In addressing how KSAFA and other parish associations that operate the lower-tier competitions will work with the new organisation, Dillon says that the issue of governance would have to be addressed, as the Jamaica Football Federation (JFF) is currently in the process of reorganising the local structure.
“The JFF itself is going through a restructuring [phase]. The outcomes of that restructuring will impact the relationship with the new Premier League body, the parish associations, etcetera,” Dillon said.
Dillon said that addressing how football will be administered in the future is critical in determining the new dynamic between the parties.
“It’s important that we get the governance proper from the top, and once that is done, then we will be able to deal with things from a governance perspective,” Dillon said.

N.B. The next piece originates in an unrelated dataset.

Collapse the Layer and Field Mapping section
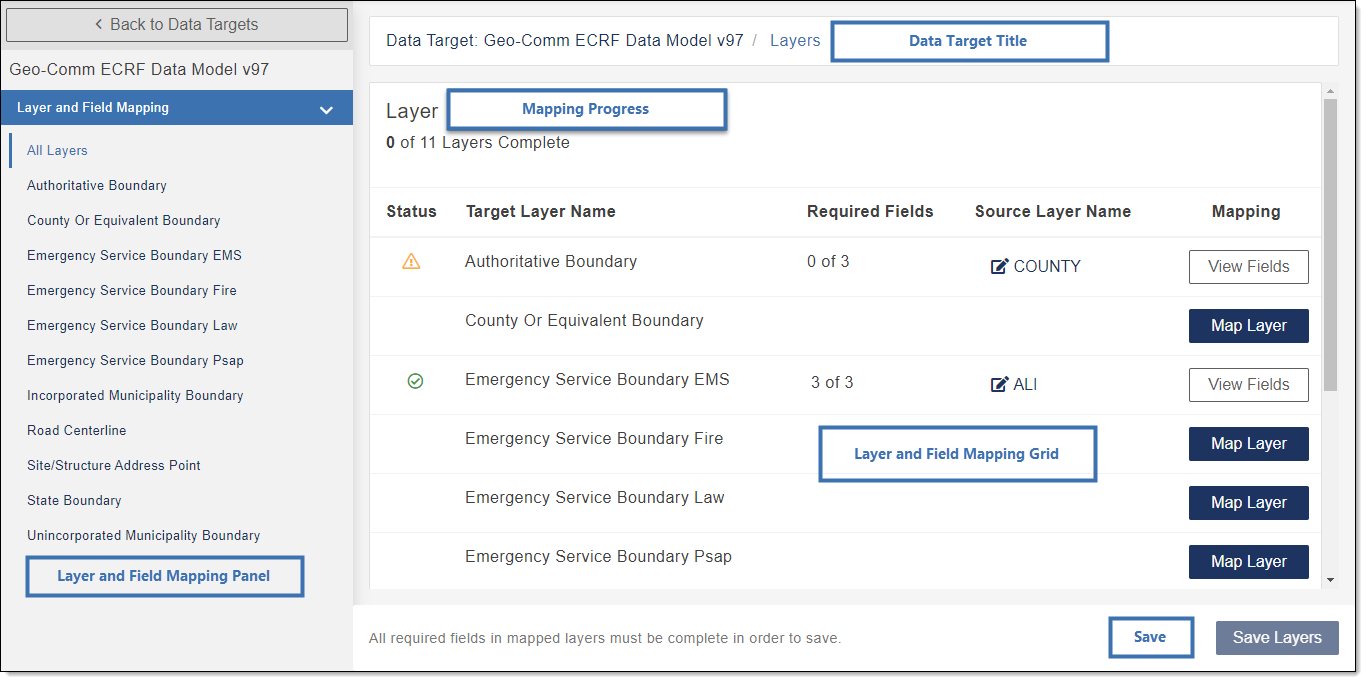The width and height of the screenshot is (1366, 682). (x=326, y=108)
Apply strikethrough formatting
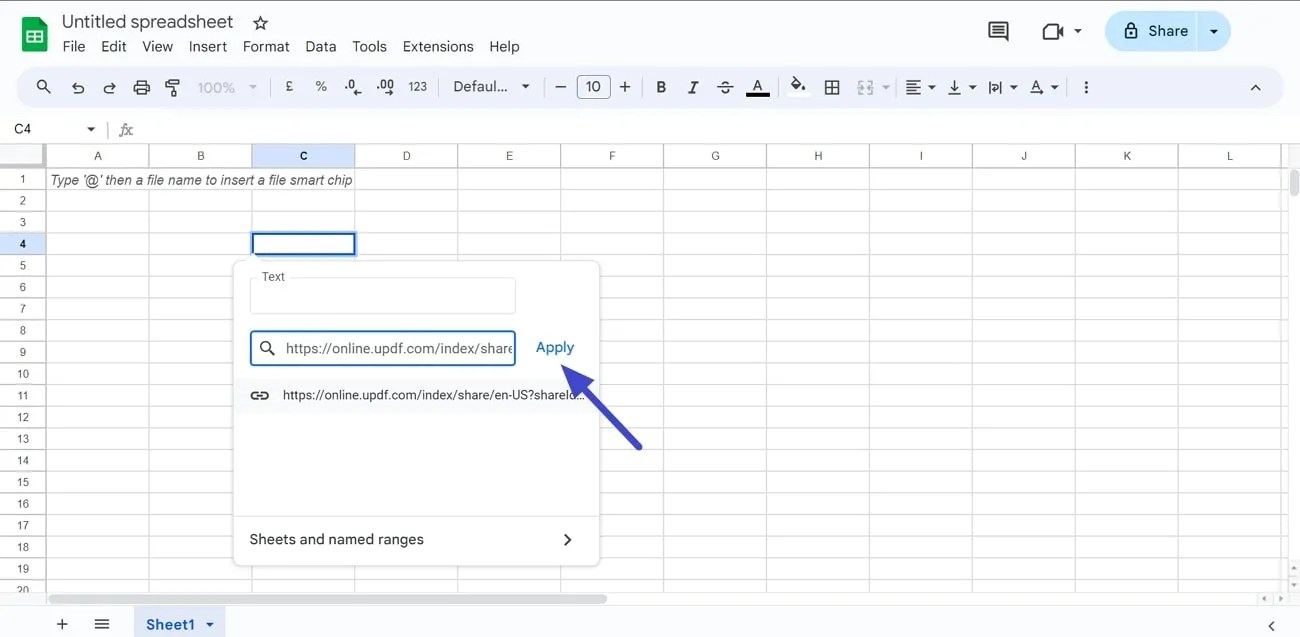Screen dimensions: 1300x637 coord(725,87)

As the country moves towards a modern approach to football administration, JFF technical committee chairman, Rudolph Speid, says that parish associations must accelerate the process of converting their teams into Concacaf-licensed clubs, which is hindering the path towards professionalisation.
“Every club in Jamaica is supposed to be a Concacaf-certified club. Now there are only 12 clubs here that even bothered to try and fill out the form,” Speid said. “We need all the parish associations to ensure that their clubs are adhering to these things that we are trying to get installed.”
Speid said that some clubs still lacked bank accounts as part of the wider process of upgrading their administrative standards, and says that without the cooperation of all stakeholders, Jamaican football cannot become recognised professionally.
As part of the latest changes to the football structure, the National Premier League will only have promotion from the lower tiers for the next two seasons, including the upcoming 2020/21 campaign. This means that the number of teams will increase from 12 to 16 when the 2022/23 season starts. Additionally, Speid said that the creation of a tier two competition similar to the National Premier League is part of the long-term technical plan.
St Thomas Football Association president, Wayne Thompson, said based on the intended direction of the PFJL, there would be adequate support for 16 teams, and he doesn’t anticipate changes to their current promotional structure until the establishment of the new tier two league.
“You’ll still have the teams playing in the various regions and you will still have the qualification through that process until the tier two is established. So, there will be no issue as far as I’m concerned,” Thompson said.